Internet photo collections exhibit an extremely long-tailed distribution: a few famous landmarks are densely photographed and easily reconstructed in 3D, while most real-world sites are represented with sparse, noisy, uneven imagery beyond the capabilities of both classical and learned 3D methods. We believe that tackling this long-tail regime represents one of the next frontiers for 3D foundation models. Although reliable ground-truth 3D supervision from sparse scenes is challenging to acquire, we observe that it can be effectively simulated by sampling sparse subsets from well-reconstructed Internet landmarks. To this end, we introduce MegaDepth-X, a large dataset of 3D reconstructions with clean, dense depth, together with a strategy for sampling sets of training images that mimic camera distributions in long-tail scenes. Finetuning 3D foundation models with these components yields robust reconstructions under extreme sparsity, and also enables more reliable reconstruction in symmetric and repetitive scenes, while preserving generalization to standard, dense 3D benchmark datasets.

Editorial analysis

A structured set of objections, weighed in public.

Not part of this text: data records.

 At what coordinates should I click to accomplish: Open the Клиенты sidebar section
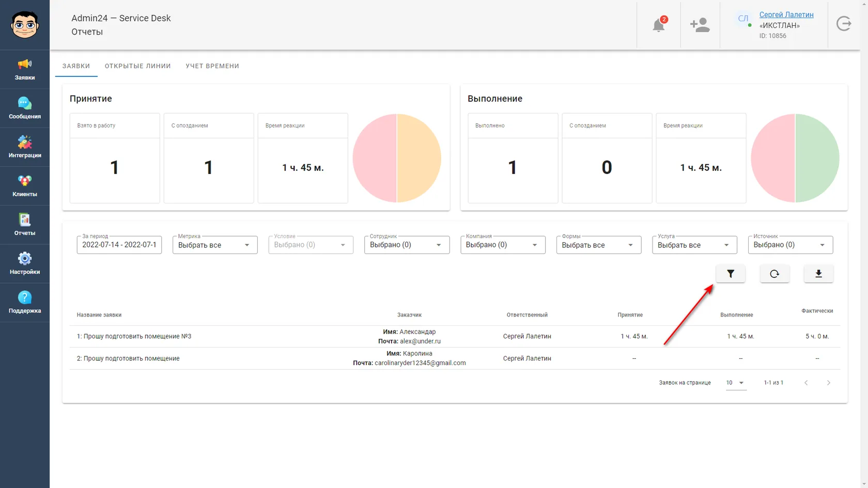[x=25, y=186]

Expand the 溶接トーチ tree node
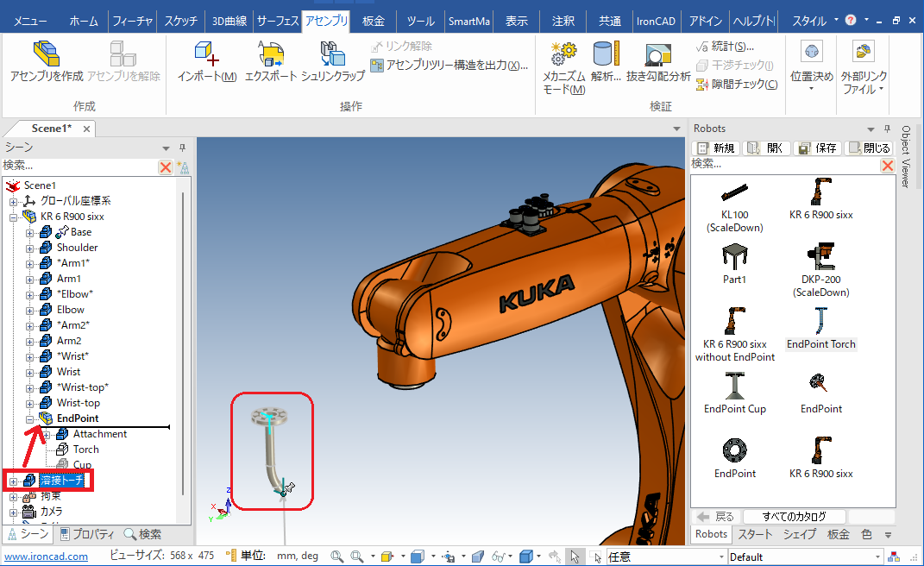point(14,481)
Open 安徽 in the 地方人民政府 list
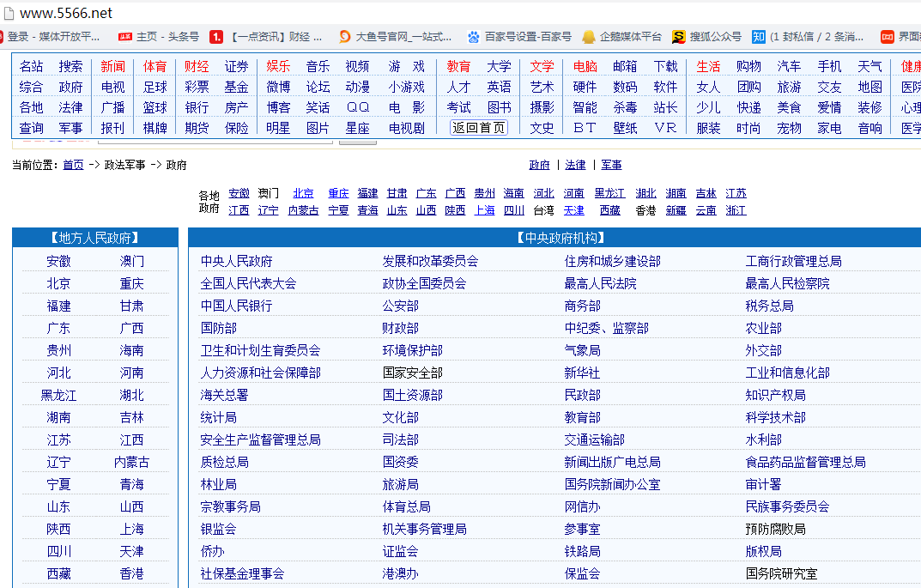Image resolution: width=921 pixels, height=588 pixels. [58, 261]
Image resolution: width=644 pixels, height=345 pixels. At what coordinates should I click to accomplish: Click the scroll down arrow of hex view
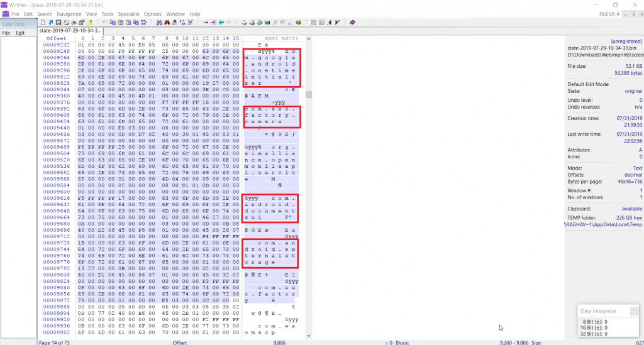tap(308, 336)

Desk editor's note, referee report, simulated authors' rebuttal, and a circularity audit. Tearing a paper down is the easy half of reading it; the pith above is the substance, this is the friction.

Referee Report

2 major / 1 minor

Summary. The paper introduces MegaDepth-X, a large dataset of 3D reconstructions with clean dense depth derived from Internet landmarks, together with a sampling strategy that selects sparse image subsets to simulate the camera distributions, noise, and coverage gaps typical of long-tail Internet photo collections. Finetuning 3D foundation models on this data is claimed to produce robust reconstructions under extreme sparsity and in symmetric/repetitive scenes while preserving generalization on standard dense 3D benchmarks.

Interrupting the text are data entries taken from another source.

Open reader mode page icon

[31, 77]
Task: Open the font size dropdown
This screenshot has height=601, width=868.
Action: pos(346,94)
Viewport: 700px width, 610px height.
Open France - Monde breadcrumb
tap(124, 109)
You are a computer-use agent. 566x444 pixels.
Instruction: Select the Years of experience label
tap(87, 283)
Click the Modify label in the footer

Significance. If the simulation strategy accurately reproduces the statistical properties of real long-tail scenes, the work would meaningfully advance 3D foundation models toward practical use on the vast majority of Internet sites that lack dense photography. The explicit goal of maintaining performance on conventional benchmarks while improving robustness on challenging cases is a constructive contribution.

major comments (2)

[Abstract] Abstract: The central effectiveness claims (robustness under extreme sparsity, improved handling of symmetry/repetition) are stated without any quantitative metrics, ablation results, or baseline comparisons, leaving the magnitude and reliability of the reported gains unassessable from the provided summary.
[Section 3] Section 3 (MegaDepth-X construction and sampling strategy): The load-bearing assumption that sparse subsets drawn exclusively from already-successfully-reconstructed landmarks reproduce the camera-pose clustering, depth noise profiles, and coverage gaps of genuine long-tail scenes that fail classical SfM is not directly validated; without side-by-side statistics or failure-case comparisons against real unsuccessful Internet collections, transfer of the observed improvements remains uncertain.

minor comments (1)

[Abstract] Abstract: Consider including one or two key quantitative highlights (e.g., percentage improvement on sparsity metrics) to give readers an immediate sense of effect size.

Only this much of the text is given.